EMILY SHUTZ, HOST: Starting on Monday, New Yorkers will no longer be required to show proof of vaccination at restaurants and other entertainment venues. Uptown Radio’s Sarah Yokubaitis found that some New Yorkers are wary about the coming changes.
SARAH YOKUBAITIS, BYLINE: Wu and Nussbaum is a quintessential New York restaurant in Morningside Heights that sells bagels alongside noodles and dumplings. Mignon Moore is getting coffee here and says that she and her family do not plan to change their covid habits yet.
MIGNON MOORE: I am fully vaccinated and boostered. It does make me uncomfortable, because I have less certainty about whether the people that will be dining next to me are vaccinated. And so that is a concern.
YOKUBAITIS: The manager here agrees. Nancy Ariza says that people like her who work in restaurants and kitchens are worried about their safety. According to research by the University of California San Francisco, they face the greatest covid-19 risk in the workplace after healthcare workers.
NANCY ARIZA: For our safety, we still are using them and we are still checking for them, even though a lot of people tell us that it's not mandated anymore. But since this is a private establishment, we are still requiring it.
Photo: Wu+Nussbaum in Morningside Heights
YOKUBAITIS: A few blocks away, Calman Lobel is enjoying his coffee with friends outside the Hungarian Pastry Shop, where the group has met for over twenty years. He says that leaders need to be more clear when it comes to public health policy.
CALMAN LOBEL: I don't really know. I think that it would be, I wish that there were a more consistent policy, but I realize it's difficult to make consistent policy in a situation that's very dynamic.
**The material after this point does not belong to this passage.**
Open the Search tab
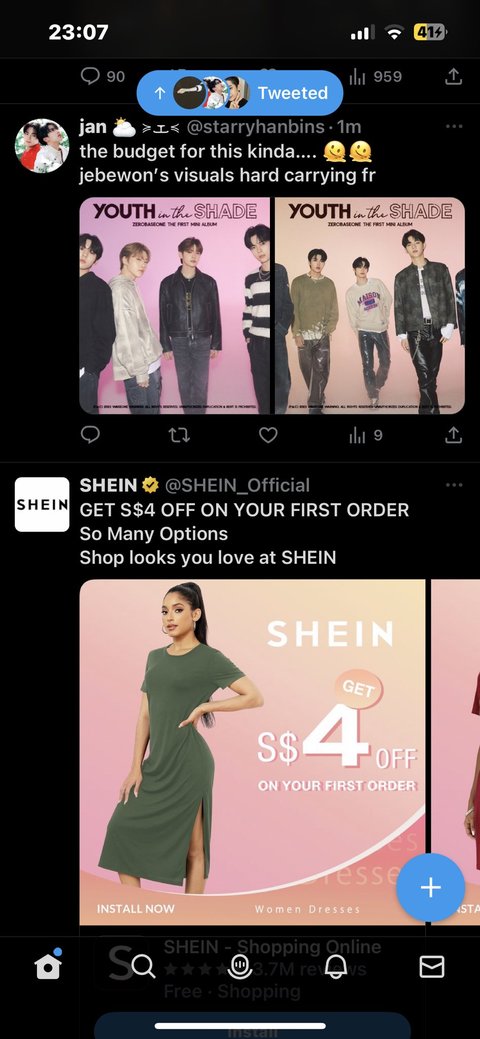Viewport: 480px width, 1039px height. pyautogui.click(x=143, y=967)
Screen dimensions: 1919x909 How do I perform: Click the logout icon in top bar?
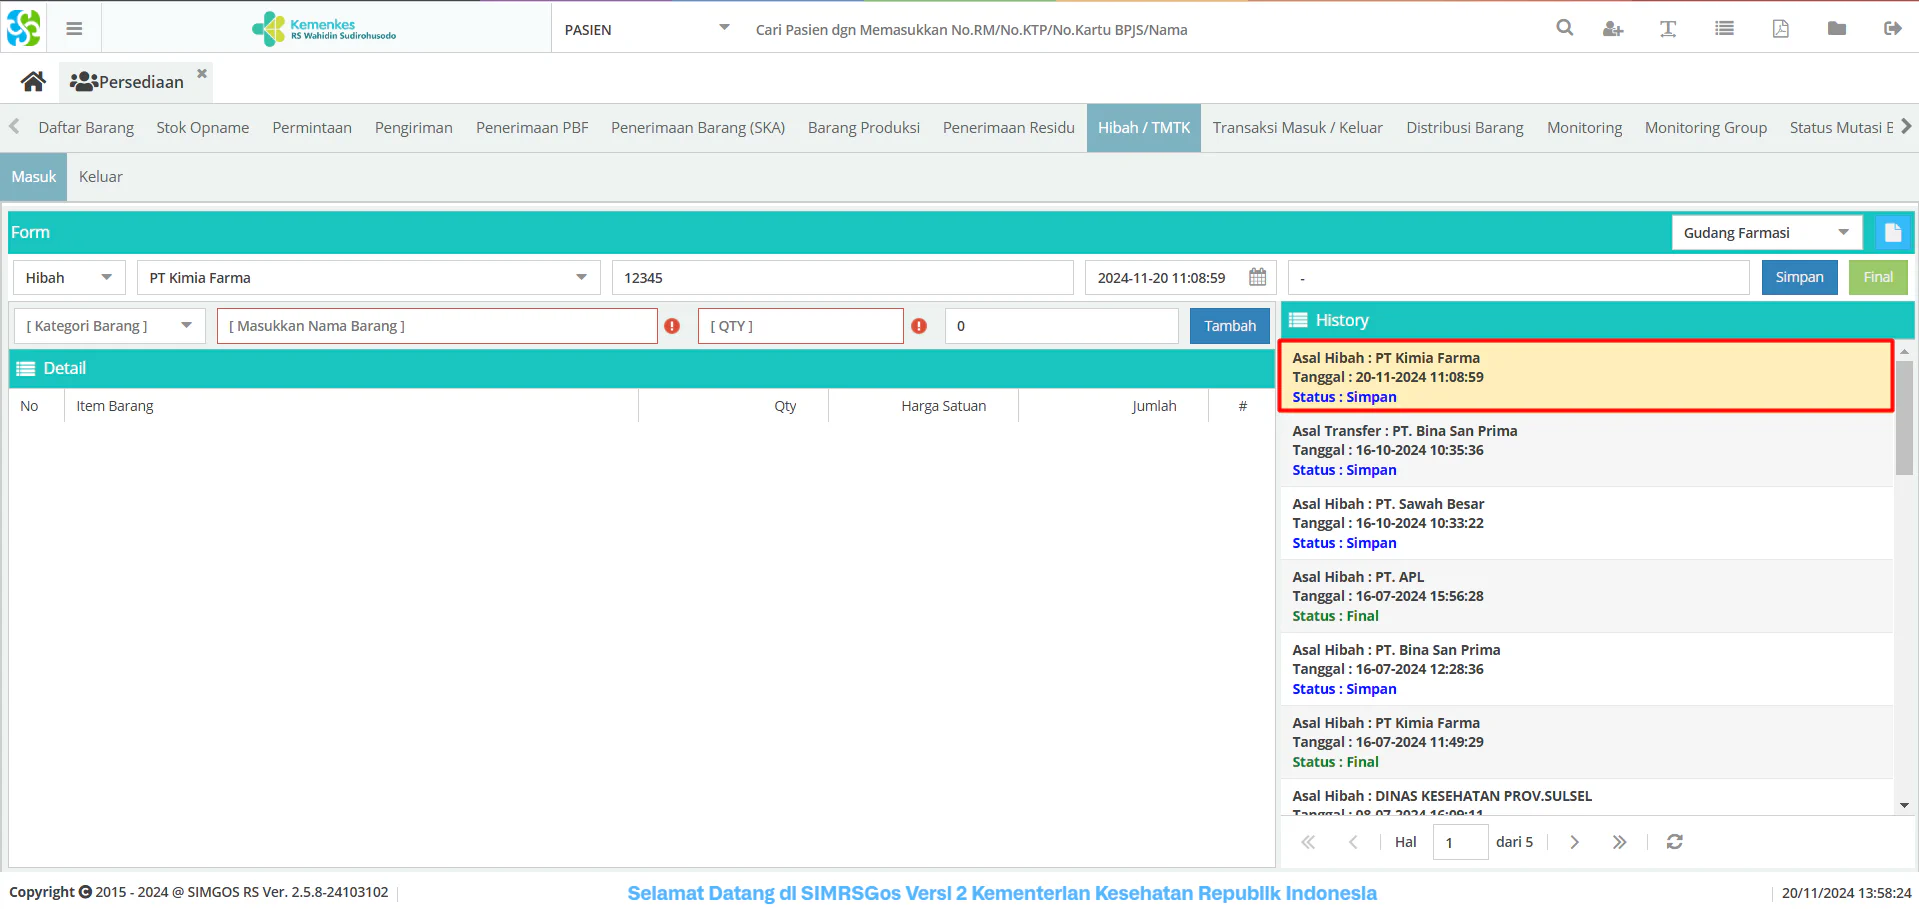pos(1892,29)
YOKUBAITIS: A lot of people I talked to were worried about what is going to happen in two or three weeks after the restrictions are lifted. Howard Holdstein is visiting from Chicago and he says just you wait.
HOLDSTEIN: I liken it to...it’s pouring out, you have an umbrella and it stopped raining and you're dry, so you can stop using the umbrella. You're going to start getting wet again!
YOKUBAITIS: Of course, private companies can still require patrons to mask up or show their vaccination cards, so don’t delete the Excelsior Pass or NYC Covid Safe apps from your phone just yet.
Sarah Yokubaitis, Uptown Radio News.